- [WHAT TO DO]
Transcribe every record exactly, omitting none.
[Opening RECORD SET section]
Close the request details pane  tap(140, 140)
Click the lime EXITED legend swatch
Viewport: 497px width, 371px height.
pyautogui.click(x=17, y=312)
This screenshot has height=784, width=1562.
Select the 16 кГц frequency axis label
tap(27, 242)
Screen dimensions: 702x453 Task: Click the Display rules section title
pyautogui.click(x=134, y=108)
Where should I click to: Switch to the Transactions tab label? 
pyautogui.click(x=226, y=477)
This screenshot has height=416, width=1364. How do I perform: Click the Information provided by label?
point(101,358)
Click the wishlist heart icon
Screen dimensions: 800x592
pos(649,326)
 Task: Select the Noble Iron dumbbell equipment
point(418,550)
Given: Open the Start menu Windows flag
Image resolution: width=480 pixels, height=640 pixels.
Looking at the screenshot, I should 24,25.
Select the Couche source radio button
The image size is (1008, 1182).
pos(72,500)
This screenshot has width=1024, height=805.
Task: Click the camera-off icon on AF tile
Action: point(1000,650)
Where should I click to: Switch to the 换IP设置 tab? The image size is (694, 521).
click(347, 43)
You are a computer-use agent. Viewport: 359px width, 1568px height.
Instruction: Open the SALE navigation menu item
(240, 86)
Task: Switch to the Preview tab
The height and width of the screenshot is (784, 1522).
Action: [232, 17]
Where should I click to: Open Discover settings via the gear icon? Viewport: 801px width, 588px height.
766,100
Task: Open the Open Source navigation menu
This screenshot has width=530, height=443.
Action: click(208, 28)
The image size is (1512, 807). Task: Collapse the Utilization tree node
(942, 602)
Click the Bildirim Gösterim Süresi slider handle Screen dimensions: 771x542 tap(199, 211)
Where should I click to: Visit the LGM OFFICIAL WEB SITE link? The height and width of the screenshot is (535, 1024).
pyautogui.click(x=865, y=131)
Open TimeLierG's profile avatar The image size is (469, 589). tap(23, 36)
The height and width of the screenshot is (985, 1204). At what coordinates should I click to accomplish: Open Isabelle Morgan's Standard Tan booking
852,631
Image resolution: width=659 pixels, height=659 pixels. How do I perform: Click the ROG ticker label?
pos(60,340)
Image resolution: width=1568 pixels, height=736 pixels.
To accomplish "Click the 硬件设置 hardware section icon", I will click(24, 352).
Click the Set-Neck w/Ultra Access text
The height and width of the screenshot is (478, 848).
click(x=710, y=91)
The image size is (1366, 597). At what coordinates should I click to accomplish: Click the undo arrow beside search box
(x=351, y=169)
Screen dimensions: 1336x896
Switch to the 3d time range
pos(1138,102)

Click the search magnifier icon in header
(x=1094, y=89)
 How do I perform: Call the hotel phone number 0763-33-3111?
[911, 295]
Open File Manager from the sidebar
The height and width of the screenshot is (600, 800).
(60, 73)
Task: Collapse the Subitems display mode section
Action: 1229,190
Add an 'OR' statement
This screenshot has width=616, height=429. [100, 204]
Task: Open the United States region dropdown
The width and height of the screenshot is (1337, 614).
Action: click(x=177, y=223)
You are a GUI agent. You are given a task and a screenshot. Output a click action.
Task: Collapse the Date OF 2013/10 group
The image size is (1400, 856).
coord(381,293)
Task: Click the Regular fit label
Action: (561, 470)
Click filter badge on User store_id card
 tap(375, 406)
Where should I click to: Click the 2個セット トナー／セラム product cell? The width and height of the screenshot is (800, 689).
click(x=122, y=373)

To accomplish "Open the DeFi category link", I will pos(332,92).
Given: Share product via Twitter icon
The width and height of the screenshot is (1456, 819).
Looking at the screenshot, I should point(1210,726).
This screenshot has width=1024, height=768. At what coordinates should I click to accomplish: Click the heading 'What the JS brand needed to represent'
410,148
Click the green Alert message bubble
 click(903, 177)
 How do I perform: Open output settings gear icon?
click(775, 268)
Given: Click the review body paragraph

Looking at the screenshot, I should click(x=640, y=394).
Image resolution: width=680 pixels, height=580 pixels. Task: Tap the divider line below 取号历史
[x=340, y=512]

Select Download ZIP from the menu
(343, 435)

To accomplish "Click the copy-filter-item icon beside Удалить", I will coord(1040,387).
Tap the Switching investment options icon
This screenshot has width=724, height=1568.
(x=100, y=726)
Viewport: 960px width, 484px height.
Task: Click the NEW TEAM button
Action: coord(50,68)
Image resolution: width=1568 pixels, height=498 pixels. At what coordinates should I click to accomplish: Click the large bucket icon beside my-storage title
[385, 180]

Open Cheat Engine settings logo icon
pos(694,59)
[Closing RECORD SET section]
- [TASK RESULT]
Close the request details pane  tap(140, 140)
Click the lime EXITED legend swatch
Viewport: 497px width, 371px height.
pyautogui.click(x=17, y=312)
This screenshot has height=784, width=1562.
Select the 16 кГц frequency axis label
tap(27, 242)
Screen dimensions: 702x453 Task: Click the Display rules section title
pyautogui.click(x=134, y=108)
Where should I click to: Switch to the Transactions tab label? 
pyautogui.click(x=226, y=477)
This screenshot has height=416, width=1364. How do I perform: Click the Information provided by label?
point(101,358)
Click the wishlist heart icon
Screen dimensions: 800x592
pos(649,326)
 Task: Select the Noble Iron dumbbell equipment
point(418,550)
Given: Open the Start menu Windows flag
Image resolution: width=480 pixels, height=640 pixels.
Looking at the screenshot, I should 24,25.
Select the Couche source radio button
The image size is (1008, 1182).
pos(72,500)
This screenshot has width=1024, height=805.
Task: Click the camera-off icon on AF tile
Action: point(1000,650)
Where should I click to: Switch to the 换IP设置 tab? The image size is (694, 521).
click(347, 43)
You are a computer-use agent. Viewport: 359px width, 1568px height.
Instruction: Open the SALE navigation menu item
(240, 86)
Task: Switch to the Preview tab
The height and width of the screenshot is (784, 1522).
Action: [232, 17]
Where should I click to: Open Discover settings via the gear icon? Viewport: 801px width, 588px height.
766,100
Task: Open the Open Source navigation menu
This screenshot has width=530, height=443.
Action: click(208, 28)
The image size is (1512, 807). Task: Collapse the Utilization tree node
(942, 602)
Click the Bildirim Gösterim Süresi slider handle Screen dimensions: 771x542 tap(199, 211)
Where should I click to: Visit the LGM OFFICIAL WEB SITE link? The height and width of the screenshot is (535, 1024).
pyautogui.click(x=865, y=131)
Open TimeLierG's profile avatar The image size is (469, 589). tap(23, 36)
The height and width of the screenshot is (985, 1204). At what coordinates should I click to accomplish: Open Isabelle Morgan's Standard Tan booking
852,631
Image resolution: width=659 pixels, height=659 pixels. How do I perform: Click the ROG ticker label?
pos(60,340)
Image resolution: width=1568 pixels, height=736 pixels.
To accomplish "Click the 硬件设置 hardware section icon", I will click(24, 352).
Click the Set-Neck w/Ultra Access text
The height and width of the screenshot is (478, 848).
click(x=710, y=91)
The image size is (1366, 597). At what coordinates should I click to accomplish: Click the undo arrow beside search box
(x=351, y=169)
Screen dimensions: 1336x896
Switch to the 3d time range
pos(1138,102)

Click the search magnifier icon in header
(x=1094, y=89)
 How do I perform: Call the hotel phone number 0763-33-3111?
[911, 295]
Open File Manager from the sidebar
The height and width of the screenshot is (600, 800).
(60, 73)
Task: Collapse the Subitems display mode section
Action: 1229,190
Add an 'OR' statement
This screenshot has width=616, height=429. [100, 204]
Task: Open the United States region dropdown
The width and height of the screenshot is (1337, 614).
Action: click(x=177, y=223)
You are a GUI agent. You are given a task and a screenshot. Output a click action.
Task: Collapse the Date OF 2013/10 group
The image size is (1400, 856).
coord(381,293)
Task: Click the Regular fit label
Action: (561, 470)
Click filter badge on User store_id card
 tap(375, 406)
Where should I click to: Click the 2個セット トナー／セラム product cell? The width and height of the screenshot is (800, 689).
click(x=122, y=373)

To accomplish "Open the DeFi category link", I will pos(332,92).
Given: Share product via Twitter icon
The width and height of the screenshot is (1456, 819).
Looking at the screenshot, I should point(1210,726).
This screenshot has width=1024, height=768. At what coordinates should I click to accomplish: Click the heading 'What the JS brand needed to represent'
410,148
Click the green Alert message bubble
 click(903, 177)
 How do I perform: Open output settings gear icon?
click(775, 268)
Given: Click the review body paragraph

Looking at the screenshot, I should click(x=640, y=394).
Image resolution: width=680 pixels, height=580 pixels. Task: Tap the divider line below 取号历史
[x=340, y=512]

Select Download ZIP from the menu
(343, 435)

To accomplish "Click the copy-filter-item icon beside Удалить", I will coord(1040,387).
Tap the Switching investment options icon
This screenshot has width=724, height=1568.
(x=100, y=726)
Viewport: 960px width, 484px height.
Task: Click the NEW TEAM button
Action: coord(50,68)
Image resolution: width=1568 pixels, height=498 pixels. At what coordinates should I click to accomplish: Click the large bucket icon beside my-storage title
[385, 180]

Open Cheat Engine settings logo icon
pos(694,59)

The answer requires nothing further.